Steven G. Hentges, of the American Chemistry Council (ACC)’s Polycarbonate/BPA Global Group said EFSA’s conclusion is similar to that of the US Food and Drug Administration (FDA).
“The safe exposure limit for BPA, known as a Tolerable Daily Intake, was conservatively set to include uncertainties about potential health effects of BPA," he said.
“Notably, to address a controversial claim that BPA can cause health effects at very low doses, EFSA’s experts established scientific criteria to evaluate studies that reported unexpected responses at low doses.
“Based on these criteria, the experts concluded that “the available data do not provide evidence that BPA results in non-monotonic dose-response relationships.”
Dr John Rost, chair of The North American Metal Packaging Alliance (NAMPA), said it provides still more substantiation that current uses of BPA in food packaging are safe.
“Given that Europe is the birthplace of the Precautionary Principle, this announcement takes on even more prominence, as Europe’s leading food safety body reassures consumers that BPA exposure from foods is not a health concern.”
The British Plastics Federation (BPF) said the panel used a weight-of-evidence approach to all relevant studies on BPA, and a more refined methodology to set the tolerable daily intake (TDI).
Sarah Plant, public and industrial affairs manager at the BPF, said: “The Bisphenol A issue has become highly politicised in recent years and in some countries has become divorced from the reality and nature of its use. The EFSA’s ruling on the safety of BPA provides a solid endorsement which should set consumers’ minds at ease.”
The Food and Drink Federation (FDF) welcomed the opinion and said it should be the basis for regulatory decisions.
It urged the European Commission and Member States to ensure national measures are based on science.
Decision questioned
However, Breast Cancer UK urged consumers to “exercise caution” and continue to avoid unnecessary exposure to the hormone disrupting chemical BPA.
Lynn Ladbrook, chief executive of Breast Cancer UK, said the decision was a ‘missed opportunity for breast cancer prevention’.
“There are now many studies that suggest that BPA can have effects at very low levels and this was EFSA’s opportunity to call for tougher safety measures that prohibit the use of BPA in food and drinks packaging," she said.
“Instead , EFSA’s announcement could lull the public into a misguided sense of security when it comes to exposures to the hormone disrupting chemicals like BPA.”
It is important to note EFSA accepts there are “uncertainties” surrounding potential health effects on the mammary gland, reproductive, metabolic, neurobehavioural and immune systems, it added.
Chem Trust said it is unclear why the abstract states there is “no health concern” from real world exposure, yet the summary said “health concern is low” which does not seem to be the same thing at all.
Gwynne Lyons, policy director at Chem Trust said it was at least glad to see the TDI has been reduced but added it likely that this will again need to be reduced in future.

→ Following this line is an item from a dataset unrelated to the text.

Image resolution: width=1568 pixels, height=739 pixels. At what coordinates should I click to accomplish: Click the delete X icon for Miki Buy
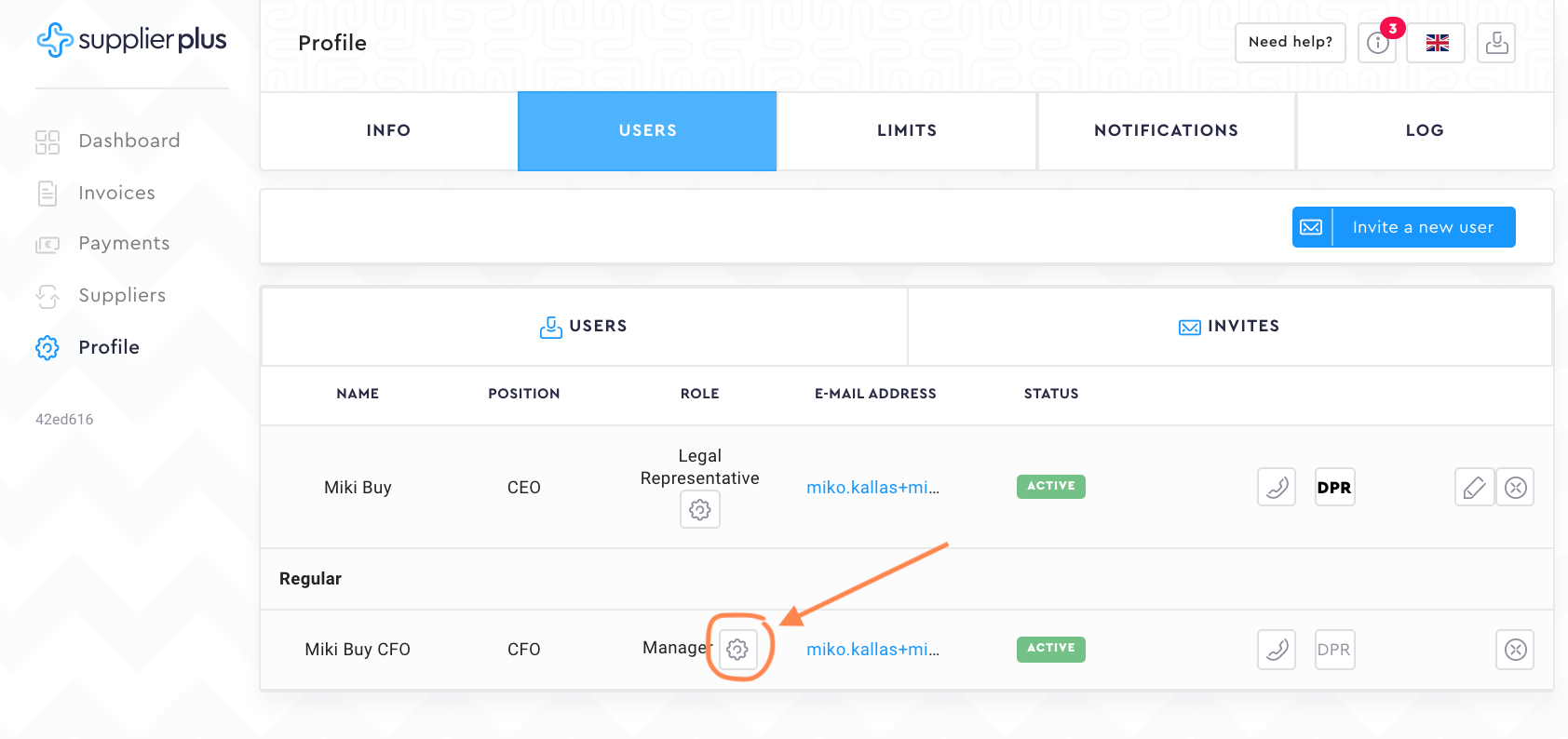point(1515,487)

“We still deplore the fact that the reported low dose effects on the mammary gland have not played a greater role in the risk assessment, as it certainly seems more likely to us that the mammary gland rather than the kidney would be the most important target of an estrogenic substance, like BPA.
“This EFSA group doing the assessment of the toxicity of BPA are like the little boy with his finger in the leaking dam, in that they will likely soon be swept away in a flood of new studies.
“Nevertheless, even now, with such remaining uncertainties relating to both the effects and internal exposure, it is difficult to conclude that BPA is unambiguously safe.”